Notebook | Description |
---|---|
a1_collected.ipynb | Analyzes collected repositories' features |
a2_filtered.ipynb | Analyzes language-related features |
a3_selected.ipynb | Analyzes selected repositories' features |
a4_modules.ipynb | Analyzes modules extracted |
a5_code_and_data.ipynb | Analyzes code features and data inputs/outputs |
The resulting database is available here (~28GB).
The project primarily uses Python 3.8 as an interpreter, but it also uses other Python versions (2.7 and 3.5) when extracting features from Abstract Syntax Trees from other versions, to deal with that we use Conda, instructions to install it on Linux can be found here.

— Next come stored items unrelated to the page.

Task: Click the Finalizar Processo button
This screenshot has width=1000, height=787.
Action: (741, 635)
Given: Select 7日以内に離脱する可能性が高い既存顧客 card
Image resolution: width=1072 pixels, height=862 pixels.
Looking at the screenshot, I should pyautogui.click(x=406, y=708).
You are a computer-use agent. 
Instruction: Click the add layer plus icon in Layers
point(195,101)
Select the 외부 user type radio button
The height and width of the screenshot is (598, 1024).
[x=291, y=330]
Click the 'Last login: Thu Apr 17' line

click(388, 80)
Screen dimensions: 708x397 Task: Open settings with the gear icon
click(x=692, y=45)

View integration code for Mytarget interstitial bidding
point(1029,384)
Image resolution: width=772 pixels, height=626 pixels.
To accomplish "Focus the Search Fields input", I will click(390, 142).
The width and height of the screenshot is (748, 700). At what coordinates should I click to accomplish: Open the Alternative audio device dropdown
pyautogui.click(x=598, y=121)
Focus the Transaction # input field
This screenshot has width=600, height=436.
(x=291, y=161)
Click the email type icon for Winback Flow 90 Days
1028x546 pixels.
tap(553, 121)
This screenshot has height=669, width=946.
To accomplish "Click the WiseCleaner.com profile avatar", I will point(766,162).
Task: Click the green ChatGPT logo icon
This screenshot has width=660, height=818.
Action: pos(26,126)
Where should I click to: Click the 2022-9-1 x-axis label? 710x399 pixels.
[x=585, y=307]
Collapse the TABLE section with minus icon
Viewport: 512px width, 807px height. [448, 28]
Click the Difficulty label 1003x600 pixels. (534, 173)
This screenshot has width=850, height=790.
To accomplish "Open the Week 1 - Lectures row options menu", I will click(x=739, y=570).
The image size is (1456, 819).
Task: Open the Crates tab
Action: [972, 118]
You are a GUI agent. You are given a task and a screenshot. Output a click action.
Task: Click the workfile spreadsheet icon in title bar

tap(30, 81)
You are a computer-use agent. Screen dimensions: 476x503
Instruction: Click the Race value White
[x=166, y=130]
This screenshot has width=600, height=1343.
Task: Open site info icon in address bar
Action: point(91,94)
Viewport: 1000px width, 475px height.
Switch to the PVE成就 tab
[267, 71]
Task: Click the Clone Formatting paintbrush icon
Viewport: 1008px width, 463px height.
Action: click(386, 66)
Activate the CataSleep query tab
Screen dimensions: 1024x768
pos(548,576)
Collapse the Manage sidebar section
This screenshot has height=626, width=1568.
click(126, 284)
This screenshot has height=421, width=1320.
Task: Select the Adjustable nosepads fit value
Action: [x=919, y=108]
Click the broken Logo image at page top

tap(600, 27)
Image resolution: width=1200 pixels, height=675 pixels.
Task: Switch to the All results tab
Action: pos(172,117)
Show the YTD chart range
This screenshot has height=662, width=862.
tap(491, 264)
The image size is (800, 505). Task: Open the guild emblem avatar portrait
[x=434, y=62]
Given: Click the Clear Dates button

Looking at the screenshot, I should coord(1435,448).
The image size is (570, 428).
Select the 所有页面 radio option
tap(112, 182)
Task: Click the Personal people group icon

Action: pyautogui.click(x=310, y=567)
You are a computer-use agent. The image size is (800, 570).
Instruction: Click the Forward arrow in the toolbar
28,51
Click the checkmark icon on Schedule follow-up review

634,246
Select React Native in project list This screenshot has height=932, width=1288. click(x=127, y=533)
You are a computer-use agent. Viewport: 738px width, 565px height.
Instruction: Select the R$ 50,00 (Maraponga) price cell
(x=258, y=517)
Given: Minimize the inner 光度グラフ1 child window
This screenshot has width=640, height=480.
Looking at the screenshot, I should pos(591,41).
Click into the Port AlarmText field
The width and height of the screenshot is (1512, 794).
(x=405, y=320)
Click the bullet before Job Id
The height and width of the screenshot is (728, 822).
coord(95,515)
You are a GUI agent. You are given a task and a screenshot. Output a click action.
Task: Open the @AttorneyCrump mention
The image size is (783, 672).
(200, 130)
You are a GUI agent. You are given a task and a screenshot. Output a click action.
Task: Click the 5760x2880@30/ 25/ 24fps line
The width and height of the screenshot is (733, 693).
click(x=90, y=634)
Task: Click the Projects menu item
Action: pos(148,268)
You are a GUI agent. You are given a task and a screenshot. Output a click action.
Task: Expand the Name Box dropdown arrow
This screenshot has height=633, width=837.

After downloading and installing conda you might need to add export PATH="~/anaconda3/bin":$PATH
to your .bashrc file.
Then you must run conda init
to initialize conda.
We also used several Python modules that can be found on requirements.txt
. You can follow the instructions bellow to set up the conda enviroments and download the modules in each one of them.
Install nltk stopwords that will be used in Cell Markdowns extraction by running python -c "import nltk; nltk.download('stopwords')"
conda create -n dsm27 python=2.7 -y
conda activate dsm27
pip install --upgrade pip
pip install -r requirements.txt
pip install astunparse
conda create -n dsm35 python=3.5 -y
conda activate dsm35
pip install --upgrade pip
pip install -r requirements.txt
conda create -n dsm38 python=3.8 -y
conda activate dsm38
pip install --upgrade pip
pip install -r requirements.txt
To run the project you simply have to run scripts s1, s2, s3, p1, p2 and then each analysis notebook.
To run the tests you can call them using pytest file.py
or pytest directory/
Run the tests by using python -m pytest tests